» **待处理材料**
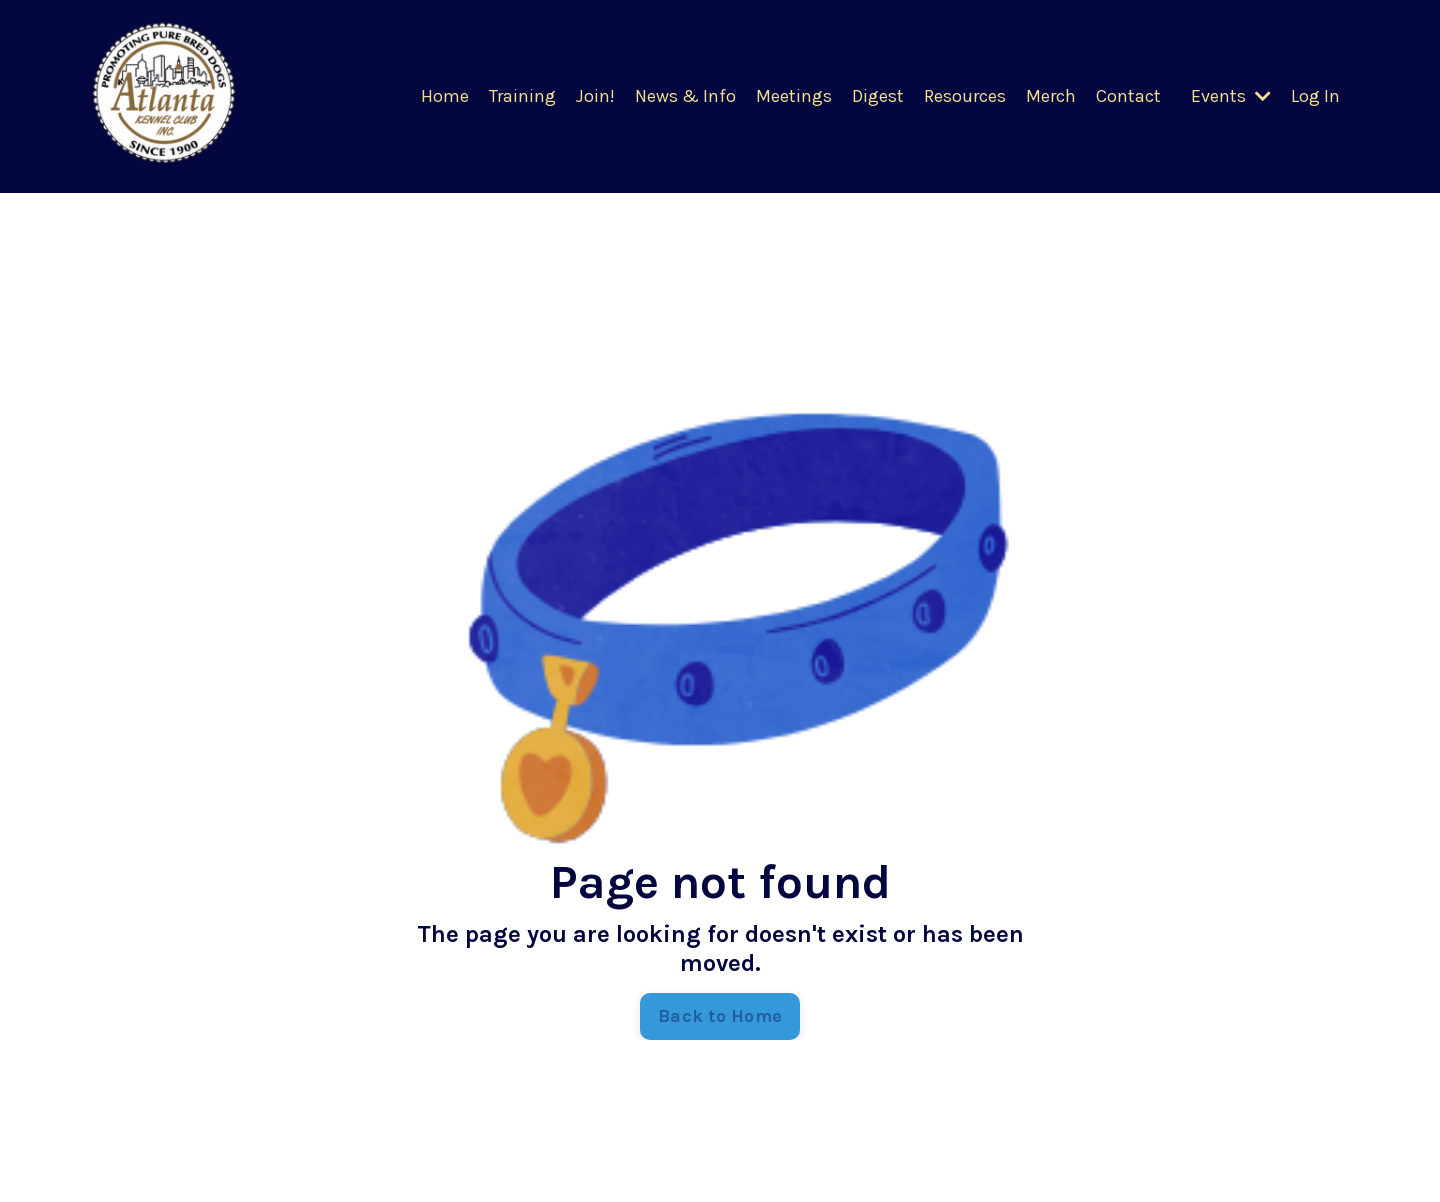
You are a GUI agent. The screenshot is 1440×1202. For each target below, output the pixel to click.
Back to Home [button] (720, 1016)
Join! (595, 96)
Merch (1051, 96)
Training (522, 96)
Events (1231, 96)
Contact (1128, 96)
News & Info (685, 96)
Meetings (794, 96)
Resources (965, 96)
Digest (878, 96)
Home (445, 96)
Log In (1315, 96)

» **题目要求**
请把全部材料的文字逐行原样重新录入，答案中不要包含图片。

» **任务输出**
You are a GUI agent. The screenshot is 1440×1202. For each target below, output the pixel to click.
Back to Home [button] (720, 1016)
Join! (595, 96)
Merch (1051, 96)
Training (522, 96)
Events (1231, 96)
Contact (1128, 96)
News & Info (685, 96)
Meetings (794, 96)
Resources (965, 96)
Digest (878, 96)
Home (445, 96)
Log In (1315, 96)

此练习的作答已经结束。